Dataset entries
________________________

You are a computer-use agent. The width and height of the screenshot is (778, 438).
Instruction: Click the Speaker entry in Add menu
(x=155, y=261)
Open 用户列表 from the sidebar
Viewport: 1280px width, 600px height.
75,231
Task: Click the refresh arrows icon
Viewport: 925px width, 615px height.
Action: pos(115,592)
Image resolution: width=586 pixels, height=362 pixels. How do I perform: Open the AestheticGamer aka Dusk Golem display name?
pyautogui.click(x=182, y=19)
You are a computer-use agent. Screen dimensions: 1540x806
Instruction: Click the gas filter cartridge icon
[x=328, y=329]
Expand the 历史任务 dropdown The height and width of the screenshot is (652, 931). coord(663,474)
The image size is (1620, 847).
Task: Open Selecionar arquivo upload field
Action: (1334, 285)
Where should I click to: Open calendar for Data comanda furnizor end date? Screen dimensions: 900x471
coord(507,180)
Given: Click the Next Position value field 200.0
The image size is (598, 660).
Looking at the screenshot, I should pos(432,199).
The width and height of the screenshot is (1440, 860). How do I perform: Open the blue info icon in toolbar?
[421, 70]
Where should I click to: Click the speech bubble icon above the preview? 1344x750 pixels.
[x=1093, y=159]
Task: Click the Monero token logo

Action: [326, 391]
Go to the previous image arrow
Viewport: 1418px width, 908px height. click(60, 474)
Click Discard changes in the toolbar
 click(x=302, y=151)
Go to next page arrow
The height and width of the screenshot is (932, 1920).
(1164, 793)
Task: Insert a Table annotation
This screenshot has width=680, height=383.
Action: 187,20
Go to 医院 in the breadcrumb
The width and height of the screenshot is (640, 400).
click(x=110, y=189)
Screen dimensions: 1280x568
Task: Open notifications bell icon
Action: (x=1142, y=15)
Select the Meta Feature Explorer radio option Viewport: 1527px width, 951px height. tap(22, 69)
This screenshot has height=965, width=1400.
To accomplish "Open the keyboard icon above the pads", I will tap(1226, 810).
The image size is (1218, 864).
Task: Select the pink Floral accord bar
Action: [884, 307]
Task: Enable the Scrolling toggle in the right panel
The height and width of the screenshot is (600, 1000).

________________________

=== What you have to do ===
Every line in the data above that includes the word "computer" should be copied.

=== Result of this exercise ===
You are a computer-use agent. The width and height of the screenshot is (778, 438).
You are a computer-use agent. Screen dimensions: 1540x806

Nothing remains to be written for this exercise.